(Records drawn from a dataset)

>>>>

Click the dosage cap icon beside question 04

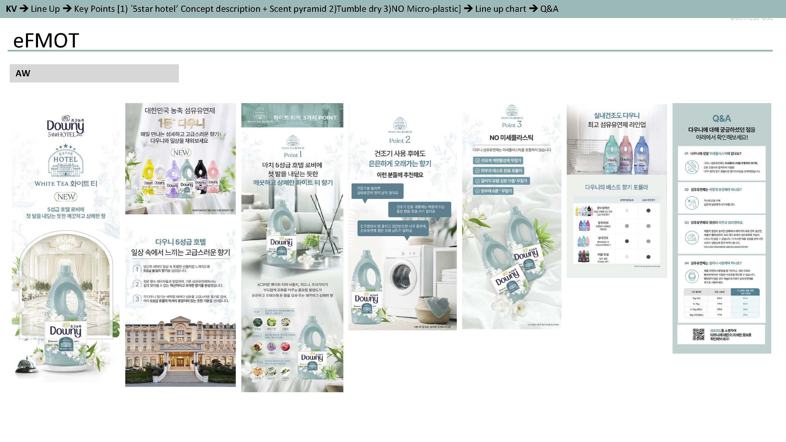click(692, 276)
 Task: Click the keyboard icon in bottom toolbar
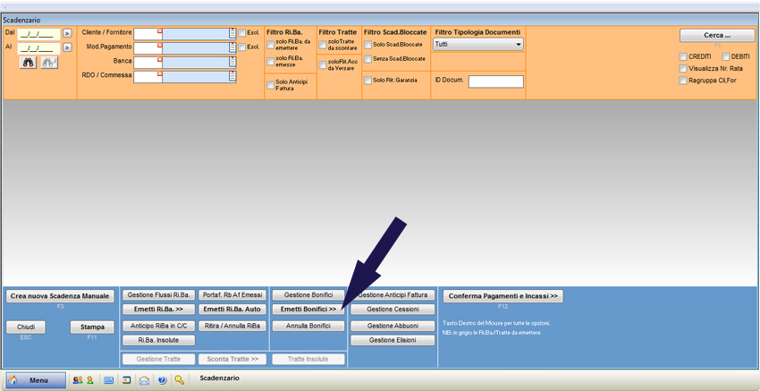[108, 380]
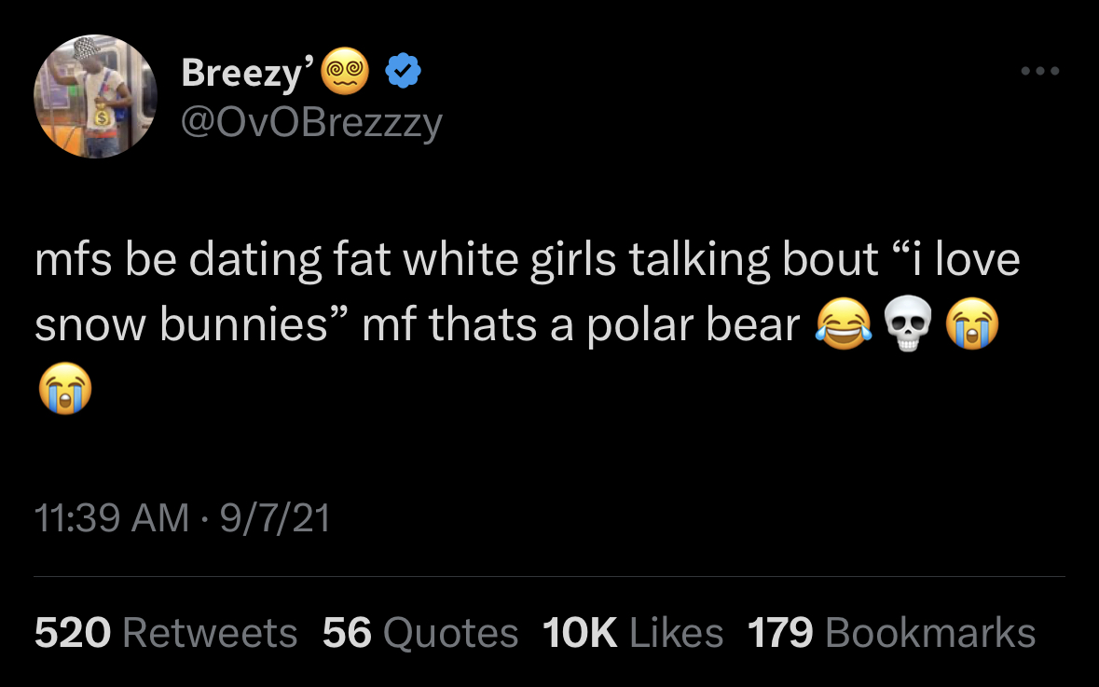The image size is (1099, 687).
Task: Click the dizzy-face emoji beside Breezy'
Action: tap(345, 71)
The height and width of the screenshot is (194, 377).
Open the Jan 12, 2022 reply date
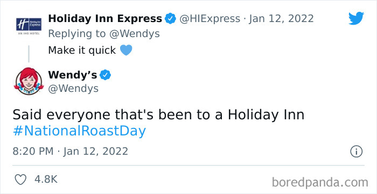281,19
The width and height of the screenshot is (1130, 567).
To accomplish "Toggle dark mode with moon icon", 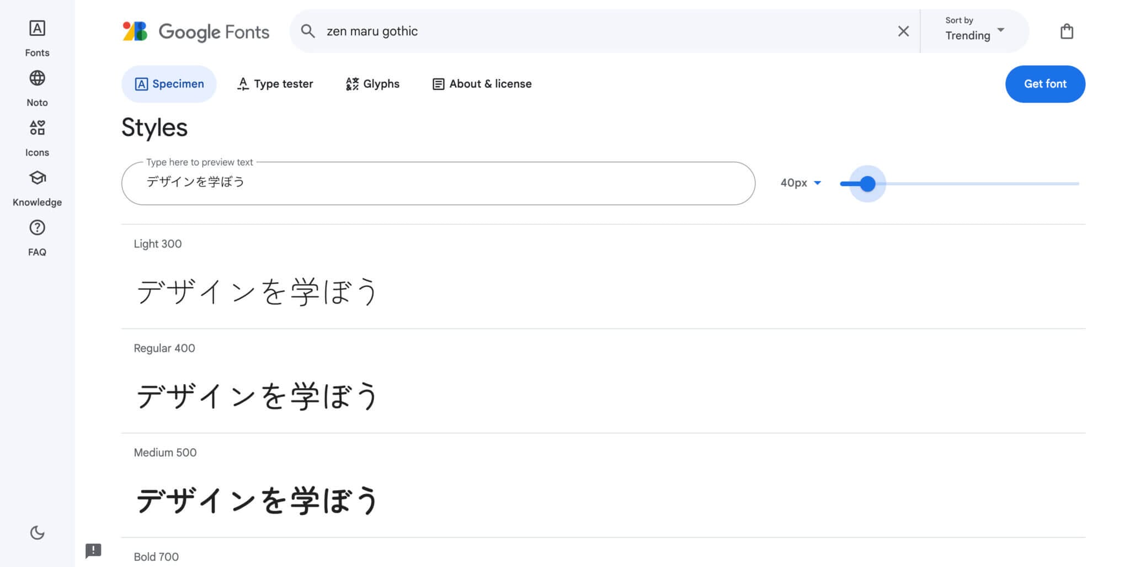I will [x=37, y=532].
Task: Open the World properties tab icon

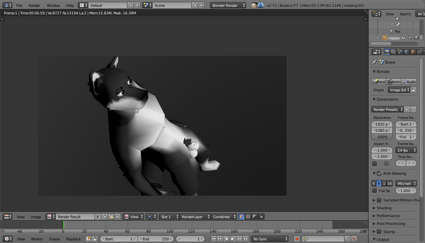Action: (406, 52)
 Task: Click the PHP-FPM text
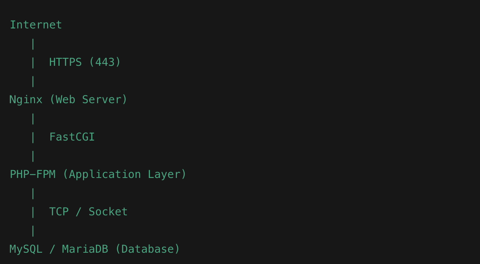[33, 174]
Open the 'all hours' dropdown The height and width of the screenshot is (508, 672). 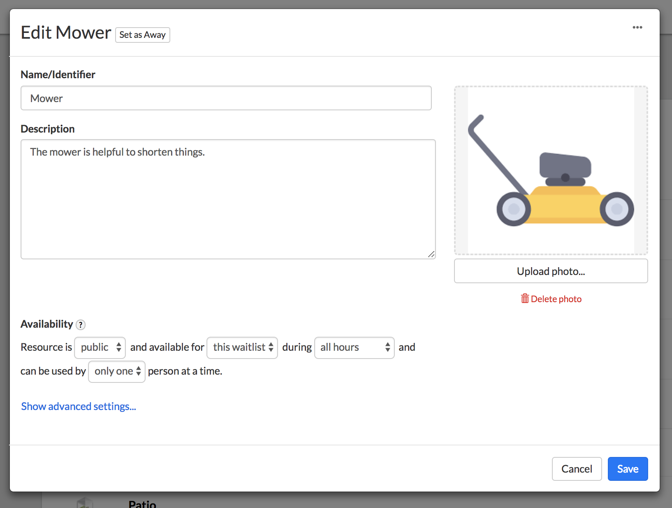(354, 347)
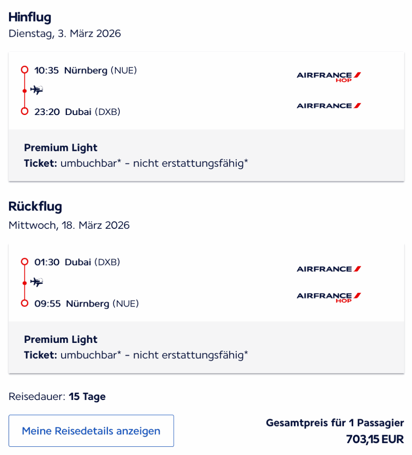Click the red circle marker beside 23:20 Dubai
412x455 pixels.
(24, 111)
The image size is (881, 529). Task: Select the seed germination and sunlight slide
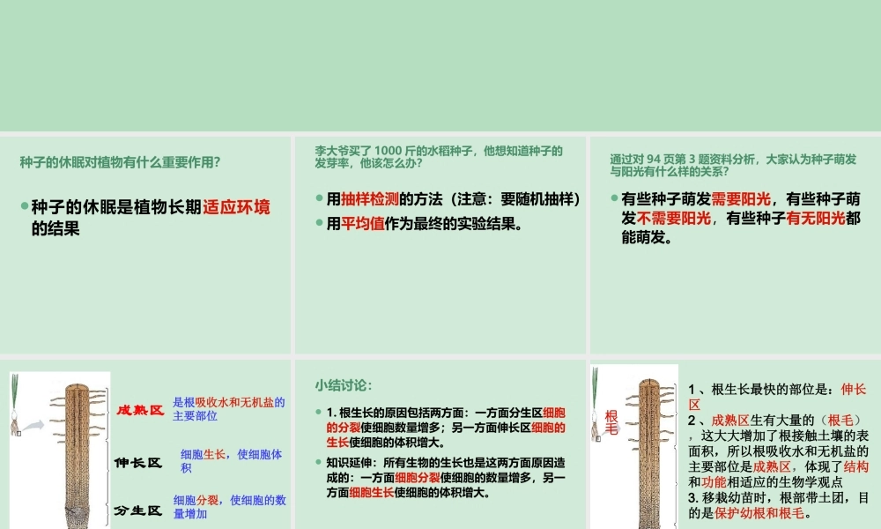point(736,245)
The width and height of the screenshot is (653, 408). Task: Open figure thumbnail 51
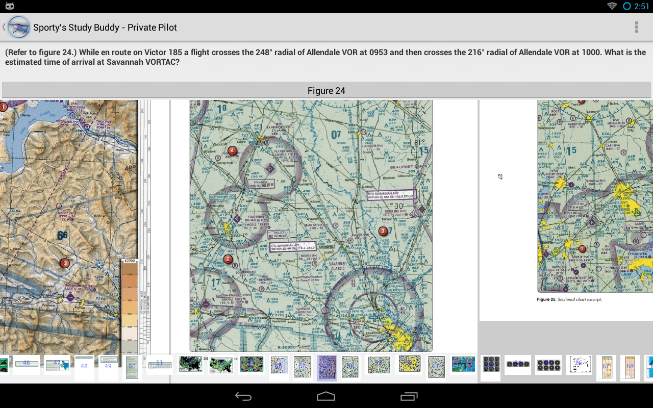click(x=159, y=364)
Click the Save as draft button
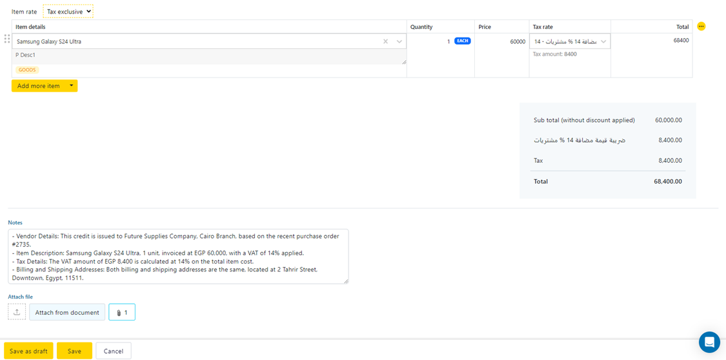The image size is (726, 360). tap(28, 351)
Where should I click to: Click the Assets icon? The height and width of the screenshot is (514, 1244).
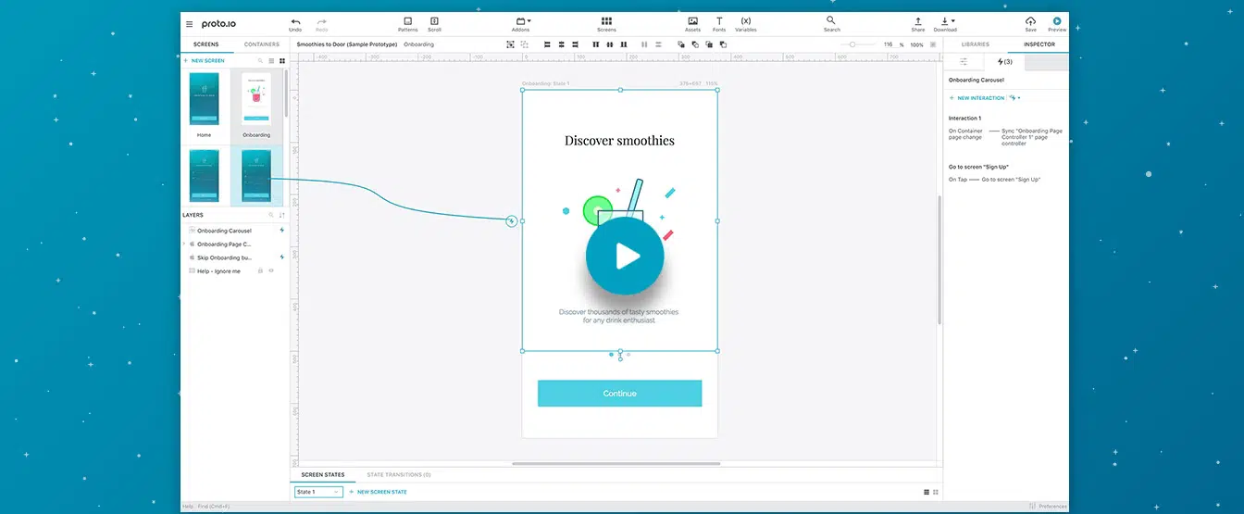click(692, 21)
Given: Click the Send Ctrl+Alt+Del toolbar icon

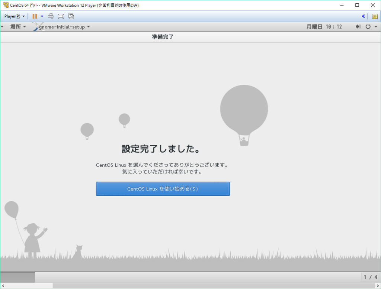Looking at the screenshot, I should (x=50, y=16).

<<<<

Only the lines from the one containing "Click the Save as draft button" through the final line of the entries belong in the copy, both ends included. Pictures stay out.

Click the Save as draft button
The image size is (726, 360). tap(28, 351)
Where should I click to: Click the Assets icon? The height and width of the screenshot is (514, 1244).
click(692, 21)
Given: Click the Send Ctrl+Alt+Del toolbar icon

Looking at the screenshot, I should (x=50, y=16).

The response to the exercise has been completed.